Existem muitos tipos de análises de forças estáticas, que pouco ajudam quando uma dessas forças cresce com uma magnitude '10X'. Vou-me basear numa dessas análises, a de Porter, e as forças são:
· Poder, vigor e competência dos concorrentes existentes.
· Poder, vigor e competência dos nossos fornecedores.
· Poder, vigor e competência dos nossos clientes.
· Poder, vigor e competência de potenciais competidores.
· Substituição - Possibilidade do produto ou serviço poder ser feito de um modo diferente. Este factor é provavelmente o mais importante de todos. Novas técnicas, novas tecnologias podem descontrolar a velha ordem e impor um novo conjunto de regras.
Recentes modificações da teoria competitiva chamaram a atenção para uma sexta força:
· A força das empresas complementares.
Empresas complementares são outras empresas a quem os clientes compram produtos complementares ao nosso. Computadores precisam de software; software precisa de computadores. Estas empresas complementares podem ser consideradas companheiras de negócio. Os produtos suportam-se uns aos outros.

Fig. I.2.1 - Diagrama com as seis forças.
Quando uma mudança na forma como um elemento da empresa é conduzido torna-se de uma magnitude muito maior do que essa empresa estava habituada, todas as apostas perdem sentido. Existem ondas e depois tufões. Existem forças competitivas e depois forças super-competitivas. Eu chamarei a uma mudança tão grande em uma destas seis forças uma mudança '10X', sugerindo que a força é dez vezes superior ao que era recentemente.

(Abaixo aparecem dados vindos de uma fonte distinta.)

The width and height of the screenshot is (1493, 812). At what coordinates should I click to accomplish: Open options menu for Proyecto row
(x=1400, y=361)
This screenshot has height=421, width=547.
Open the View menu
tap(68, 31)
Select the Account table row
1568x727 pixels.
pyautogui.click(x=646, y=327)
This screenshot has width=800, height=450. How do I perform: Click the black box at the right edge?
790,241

Quando um negócio se vê confrontado com uma força desta magnitude, as mudanças que enfrenta são enormes. Face a esta força '10X' perde-se o controlo sobre o destino. Acontecem coisas que nunca aconteciam antes, a empresa já não responde ás acções dos seus gestores tal como fazia antigamente. É a momentos como este que se adapta a expressão 'Algo mudou'.
Gerir uma empresa face a uma força '10X' é muito, muito difícil. A empresa responde de maneira diferente a acções de gestão habituais. Perdemos o controle e não sabemos como voltar a adquiri-lo. Eventualmente, poder-se-á chegar a um novo equilíbrio no sector em causa. Algumas empresas serão mais fortes, outras serão mais fracas. De qualquer forma, o período de transição é particularmente confuso e imprevisível.
Ninguém vai tocar um sino para chamar a tua atenção para o facto de estares a entrar numa transição destas. É um processo gradual, as forças começaram a crescer e, as características da empresa começam a mudar. Só o início e o fim desta fase são claras, o período de transição é gradual e confuso.
O que uma transição destas faz a uma empresa é profundo, e a forma como a empresa lida com esta transição determina o seu futuro. Eu gosto de descrever este fenómeno como sendo um 'ponto de inflexão estratégico'.
O que é um ponto de inflexão? Em termos físicos, é o ponto onde a curva muda de convexo para côncavo, ou vice-versa, é o ponto no qual a curva pára de curvar num sentido para passar a curvar no outro.
Um ponto de inflexão ocorre quando a figura da velha estratégia se dissolve e dá lugar á nova, permitindo ao negócio aspirar a novas ambições. De qualquer forma, se não se navega correctamente através do ponto de inflexão, atinge-se um pico e entra-se em declínio. É á volta deste ponto de inflexão que a gestão se torna confusa e que se observa, 'As coisas são diferentes. Algo mudou'.
De outro modo, um ponto de inflexão estratégico é quando a relação de forças de uma velha estrutura, os velhos modos do negócio, os velhos modos de competição, mudam para os novos. Antes do ponto de inflexão estratégico a indústria simplesmente era mais como a antiga. Depois dele, é mais como a nova. É um ponto onde a curva subtilmente mas profundamente mudou, nunca voltando a ser o que era.
Como é que nós sabemos que um conjunto de características corresponde a um ponto de inflexão estratégico?
Muitas vezes o reconhecimento é feito por fases. Primeiro, a sensação de que algo é diferente, algo não funciona como de costume. Depois, dissonância entre o que a empresa pensa que está a fazer e o que está a acontecer no seu interior. Posteriormente, uma nova estrutura do sector do negócio surge.
Quando tu és apanhado por um ponto de inflexão estratégico, o instinto e o julgamento é tudo o que tu tens para te conduzir através dele.